Holocaust denial, she notes, is part and parcel of an anti-Semitic, neo-fascistic agenda, and the political/educational advances of that movement cannot be separated from that anti-science/anti-history agenda.
The similarities to the tactics and rhetoric of (intelligent design) creationists are inescapable. I don’t mean to overinflate that parallel, though. There are unquestionable moral differences between denying the validity of a major scientific principle and denying the moral monstrosity of the Holocaust.
And that moral monstrosity is key not just to the definition of the Holocaust, but to why we must remember it.
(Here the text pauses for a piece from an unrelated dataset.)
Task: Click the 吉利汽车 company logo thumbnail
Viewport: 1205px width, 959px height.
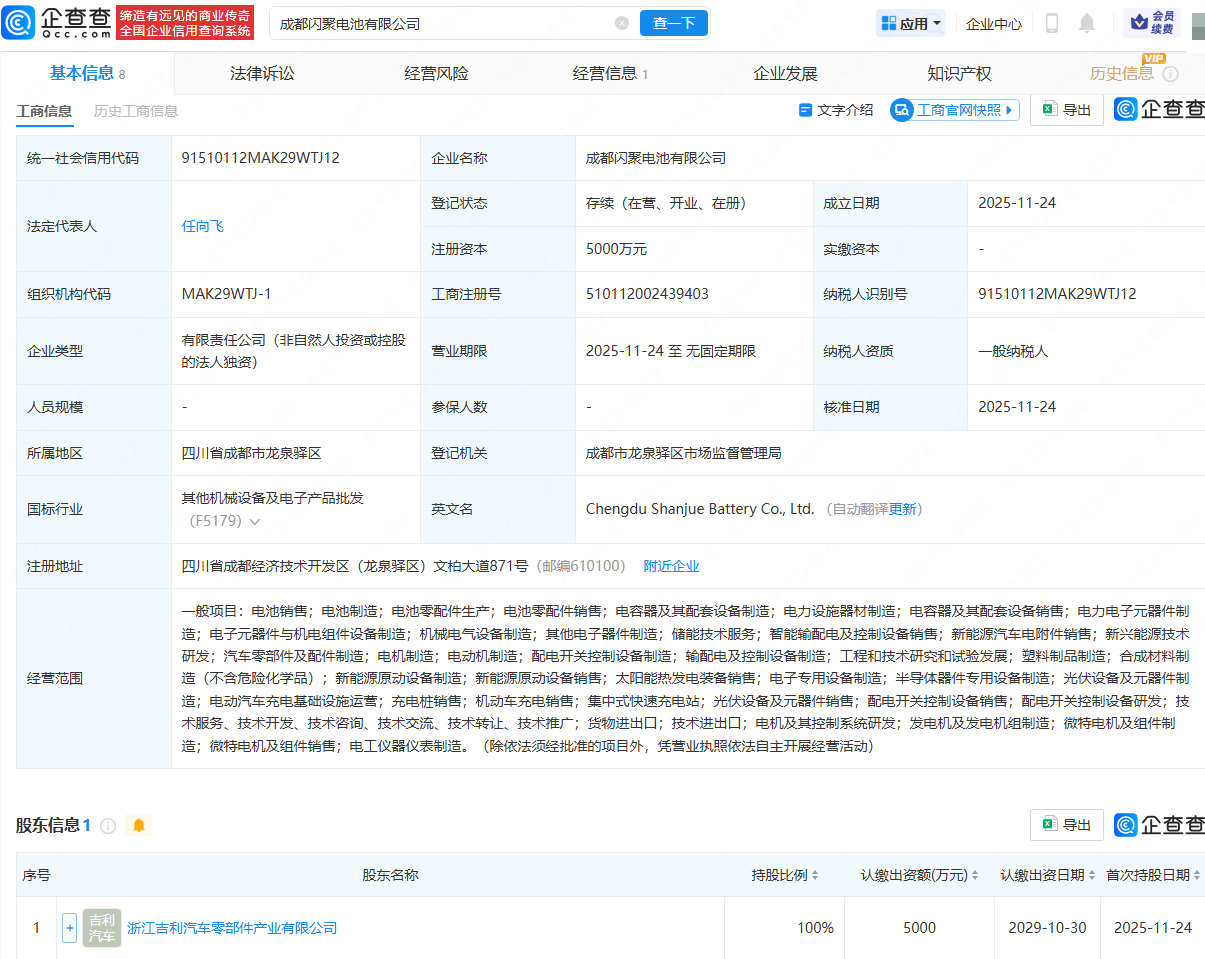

Buchanan (and Cothran) are advocating an understanding of the Holocaust that divorces it from the moral atrocity behind it. Buchanan calls it “a war crime,” rather than a crime against humanity. He treats it not as an extension of anti-Semitic (and generalizing, xenophobic/racist) ideology, preferring to treat it as an historical accident that was dependent on particular antecedents, not on Hitler’s ideology of a (fictive) Aryan race.
Allowing such dilution of the Holocaust’s lesson about such ideologies undercuts the great promise the world made after the Holocaust came to light: Never Again.
Applying Buchanan’s logic, that’s simply a promise that Britain and the US will never again intervene against a racist and expansionist regime pitted against an expansionist communist regime.
It reminds me of this Calvin and Hobbes cartoon (which I cannot find the image of), in which Calvin is asked the moral of his creation of zombie snow goons. ?Snow goons are bad news,” he tells Hobbes, who replies, “That lesson certainly ought to be inapplicable elsewhere in life.”
?I like maxims that don?t encourage behavior modification,? is Calvin’s reply, and apparently Buchanan’s as well. Where Cothran stands on such matters is entirely opaque.